Capo d’Orlando, sulla rottamazione “quinquies”: l’assessore Giacoponello replica al consigliere Reale
Si accende il confronto politico a Capo d’Orlando sul tema della cosiddetta “rottamazione quinquies”.
Dopo la nota del consigliere comunale Massimo Reale, arriva la risposta dell’assessore al Bilancio Enza Giacoponello, che interviene per chiarire la posizione dell’Amministrazione.
L’assessore sottolinea come la proposta di introdurre una definizione agevolata dei carichi tributari e patrimoniali di competenza comunale – non affidati all’Agente della Riscossione nazionale – sia già stata portata all’attenzione dell’esecutivo. Tuttavia, precisa, si tratta di una materia che non può essere affrontata con leggerezza, soprattutto alla luce della delicata fase finanziaria che l’ente sta attraversando, segnata dal piano di riequilibrio in corso.
Secondo Giacoponello, ogni decisione deve necessariamente essere accompagnata da un’attenta valutazione degli effetti sugli equilibri di bilancio. “Non è una questione che può essere trattata con superficialità – evidenzia – ma richiede un’analisi approfondita e un quadro normativo chiaro”.
In questo senso, l’assessore richiama anche il contesto nazionale, ancora in evoluzione. Il Ministero dell’Economia e delle Finanze starebbe infatti lavorando a un’estensione della rottamazione ai carichi affidati all’Agenzia delle Entrate-Riscossione, ipotesi che potrebbe presto concretizzarsi. Un elemento che, secondo l’Amministrazione, rende prematuro assumere decisioni definitive a livello locale senza prima comprendere appieno gli sviluppi normativi e le relative implicazioni.
Giacoponello respinge inoltre le critiche secondo cui il tema sarebbe stato trascurato. “Non è stato lasciato al palo – chiarisce – ma viene affrontato con senso di responsabilità, affinché ogni scelta sia sostenibile e basata su dati certi”. L’assessore ribadisce che le politiche fiscali non possono essere guidate da pressioni politiche, ma devono rispondere a criteri di equilibrio e stabilità finanziaria.
La linea dell’Amministrazione resta dunque improntata alla prudenza: seguire con attenzione l’evoluzione normativa e valutare, solo in un secondo momento, eventuali interventi a livello comunale.
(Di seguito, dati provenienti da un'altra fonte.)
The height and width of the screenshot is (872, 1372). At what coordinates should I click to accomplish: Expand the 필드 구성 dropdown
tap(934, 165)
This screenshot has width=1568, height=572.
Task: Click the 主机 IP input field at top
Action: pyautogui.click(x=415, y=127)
L’obiettivo dichiarato è quello di individuare soluzioni che possano andare incontro ai cittadini senza compromettere la tenuta economica dell’ente.
Il dibattito sulla rottamazione quinquies, dunque, resta aperto e destinato a proseguire, tra esigenze di sostegno ai contribuenti e necessità di garantire la sostenibilità dei conti pubblici.